Your assignment –
Reproduce the data below in full and to the letter, images excepted.

Collected data entries:
..............................

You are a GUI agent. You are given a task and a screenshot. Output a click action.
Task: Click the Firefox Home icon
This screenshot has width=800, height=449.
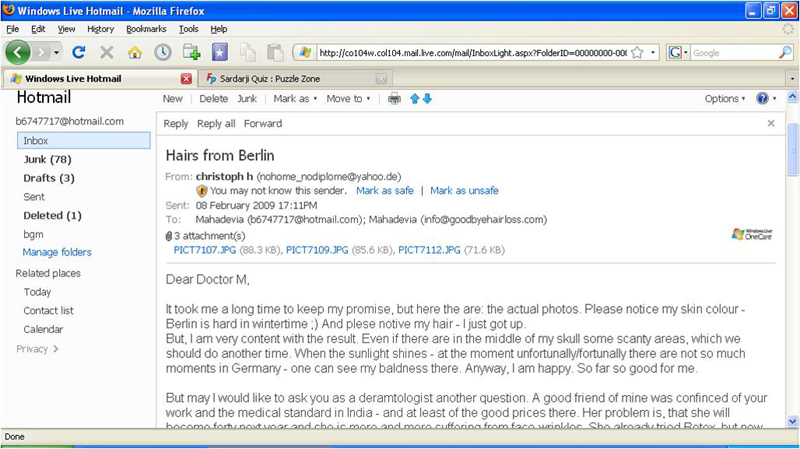tap(134, 52)
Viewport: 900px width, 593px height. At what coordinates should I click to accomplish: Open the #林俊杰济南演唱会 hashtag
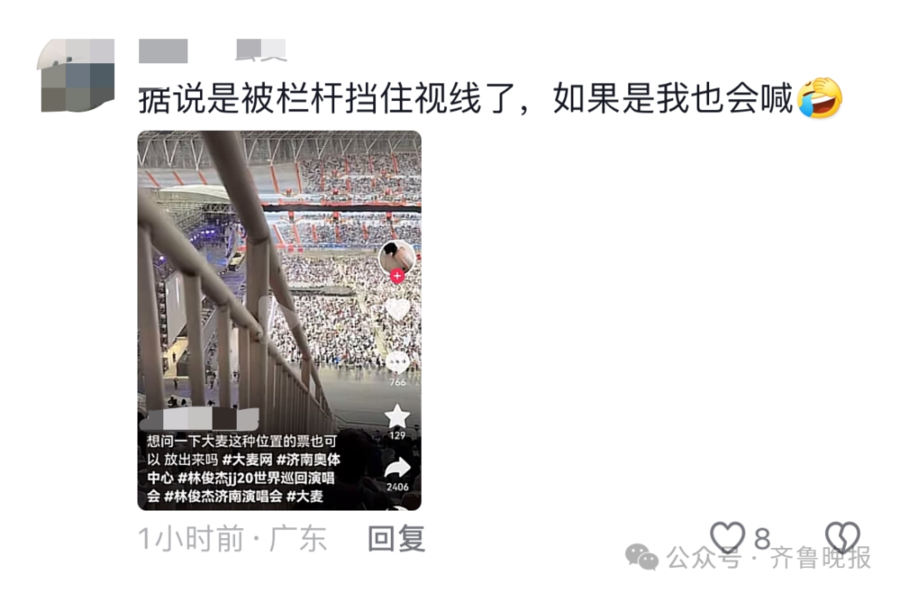pos(223,496)
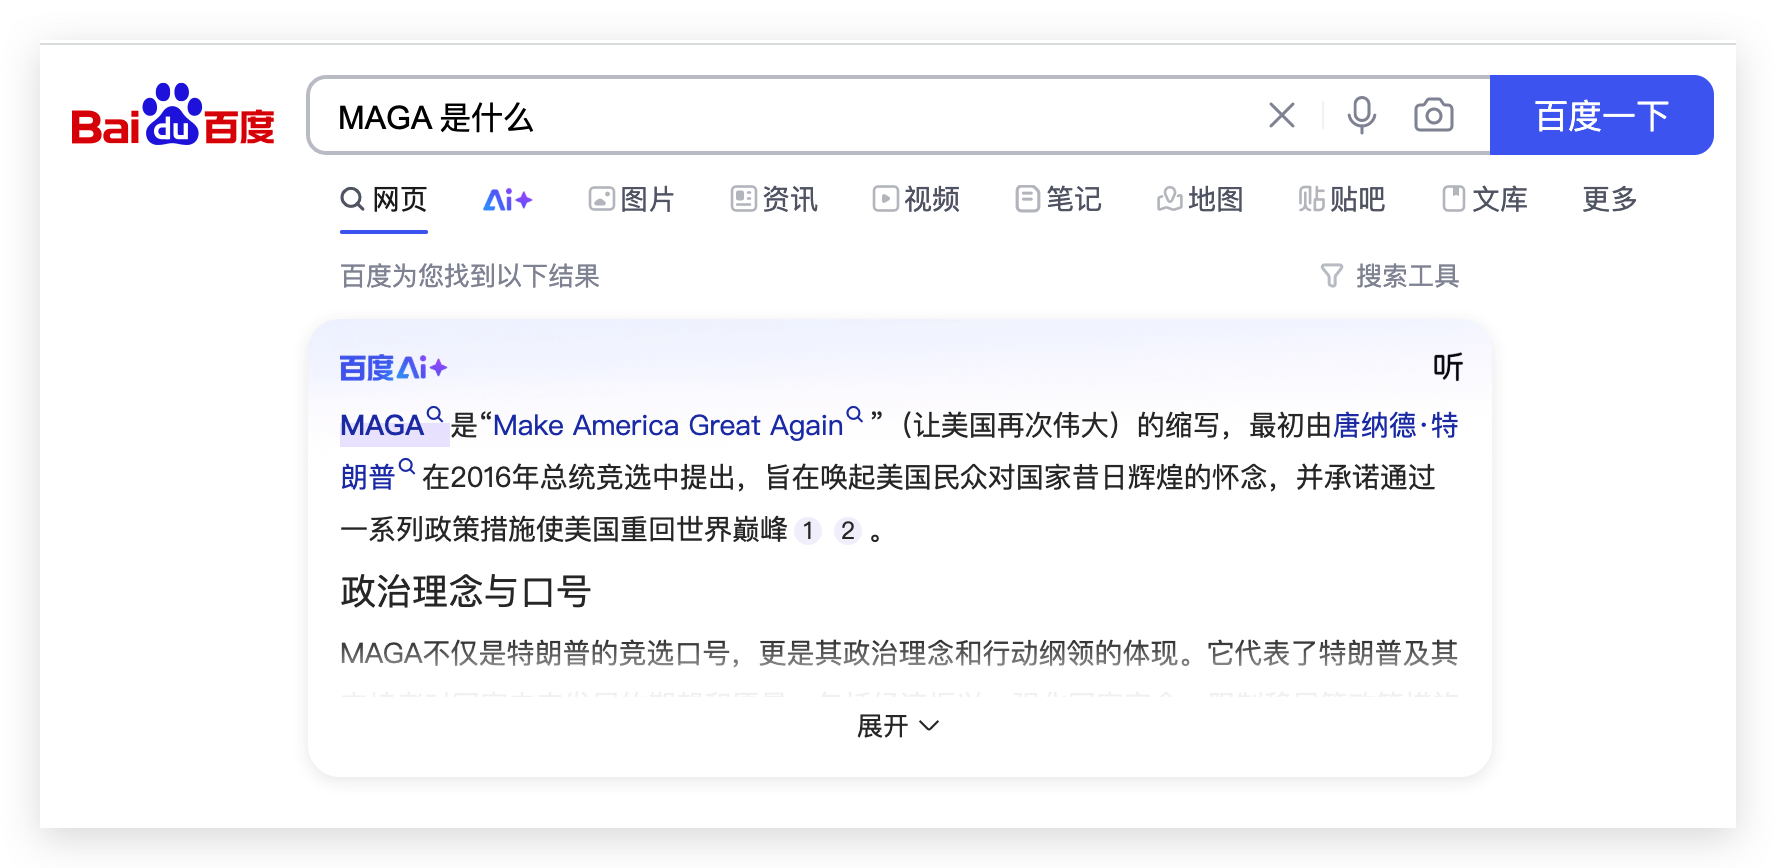
Task: Clear the search box with the X icon
Action: [1281, 116]

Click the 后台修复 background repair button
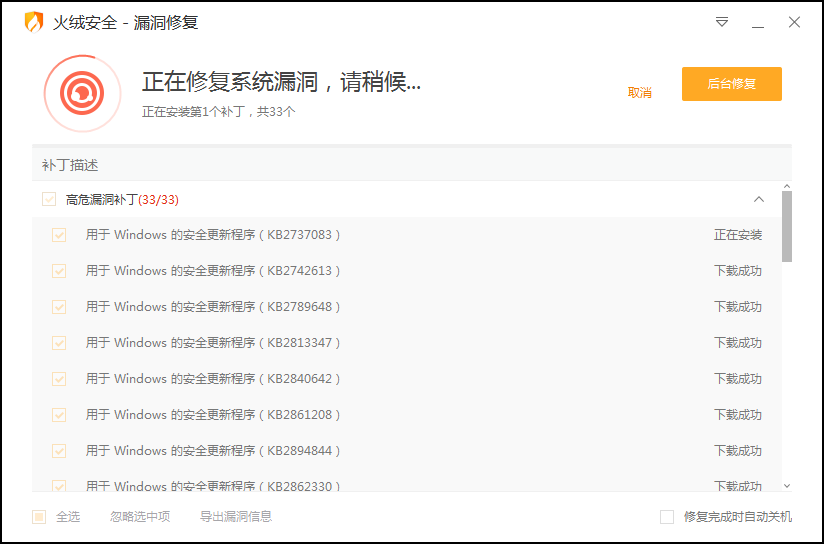click(731, 84)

..............................

Written solution –
You are a GUI agent. You are given a task and a screenshot. Output a click action.
Task: Click the Firefox Home icon
This screenshot has width=800, height=449.
tap(134, 52)
Viewport: 900px width, 593px height. At what coordinates should I click to accomplish: Open the #林俊杰济南演唱会 hashtag
pos(223,496)
Task: Clear the search box with the X icon
Action: [1281, 116]

Click the 后台修复 background repair button
click(731, 84)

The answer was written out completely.